Chloe Kim flew back home with a shiny new Olympic gold medal in her luggage, met her boyfriend and family at the airport, and proceeded to celebrate at the Super Bowl. But right now, the two-time Olympic gold medalist in women's halfpipe is most concerned about getting over the jet lag and hitting up her favorite restaurants. Like a true Californian, she's been craving In-N-Out.

It only took one run for Kim to secure her halfpipe gold medal at the 2022 Olympics, scoring a 94.00 that would stand unsurpassed for the rest of the day. That meant that on her next two runs, Kim had the chance to experiment, attempting more difficult tricks and challenging her limits on the highest stage. And it meant that on her third and final run, she was in a familiar position: the last competitor of the day, her gold medal was already on lock. She could've gone for a victory lap, a joy ride down the middle of the halfpipe, throwing simple airs to play to the crowd and enjoy the moment.

But Kim wouldn't be Kim, the first woman to win consecutive Olympic halfpipe gold medals, if she did that. "I've never just taken a victory run before," says Kim, who spoke to POPSUGAR while promoting her P&G Always There campaign about the support athletes get from their families.
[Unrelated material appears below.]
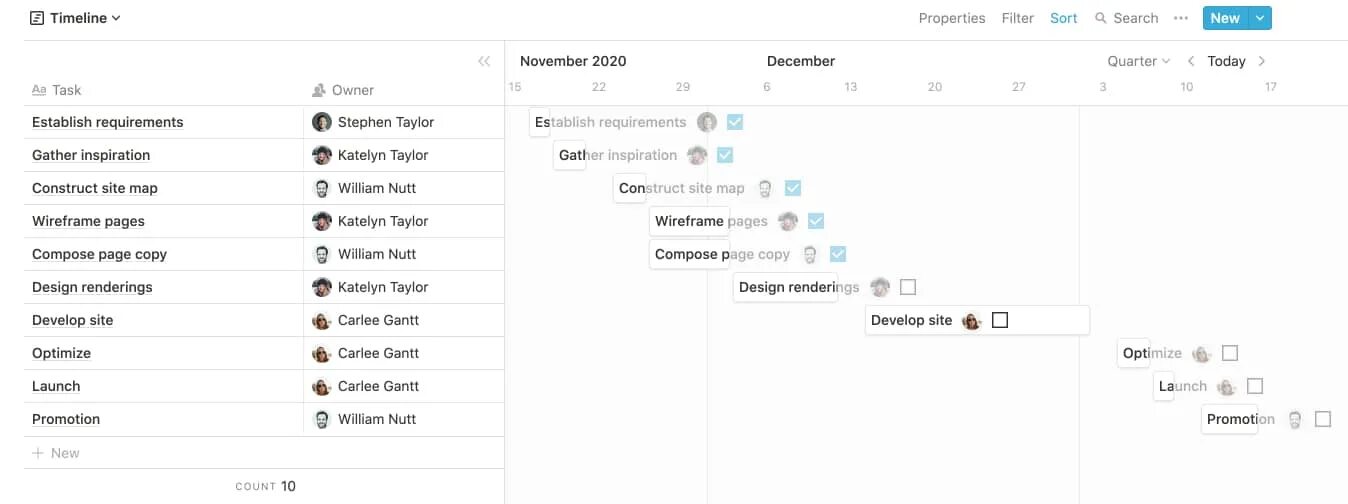Viewport: 1348px width, 504px height.
Task: Click the Search magnifier icon
Action: pos(1101,18)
Instead, Kim tried a trick that had never been landed in competition by a woman — the 1260 — and used her platform and talent to push women's halfpipe to new heights.

She didn't land the 1260 in either her second or third runs and admits she's still "kind of bummed" about it. "I totally thought I had that trick on lock," she says. "I just think I got a little too excited to do it." But why even try it — tempting injury in the process — when she'd already won gold?

"Just trying to progress the sport is really important to me," Kim says. "That's what I love about snowboarding: going out there and trying new things." In fact, Kim says without hesitation that she gets a bigger thrill out of landing a new trick than winning a competition. (Though the best is landing one in competition.) "Winning is cool, but for me, I just really want to push myself and do new things," Kim says. "That's the whole reason why I do this." If she only cared about the medals, Kim admits, "I honestly don't think I would have kept going. Because it's like, what's the point?"

Her purpose in sport is something Kim has given a good amount of thought to. In 2019, she decided to take a hiatus from competitive snowboarding and enroll at Princeton as a way of seeing "what else was out there," she says. "I've been in this snowboarding bubble for so long that I just wanted to try something else." Taking that break was "probably the best decision I've ever made," she says. It was a way to get out of her comfort zone and explore a new way of life away from the fame, attention, and pressure of her profession.

"Winning is cool, but for me, I just really want to push myself and do new things."

Kim describes the Olympics as a "pretty intense experience" and says she's considering taking another competitive break this year, as is common for athletes following the Olympics. She can't say for sure, though. "I might take a break, but I honestly don't even know if I'm capable of doing that," Kim says. It's because she loves the sport, yes, but also because she feels most confident with her snowboard strapped to her feet. "I turn into a complete different person," she says. It sounds paradoxical, but for Kim, hurtling down a halfpipe and flipping 15 feet into the air is "the most comforting thing to me in my life. It's the most predictable thing to me in my life."

Kim snowboards for the love of it, and that's why we saw her attempt those 1260s in Beijing when she could've sailed down the middle of the halfpipe with a flag around her shoulders. "I wanted to make sure that I didn't regret any decisions," she says. "I was like, 'Let's just do it. Why not?'"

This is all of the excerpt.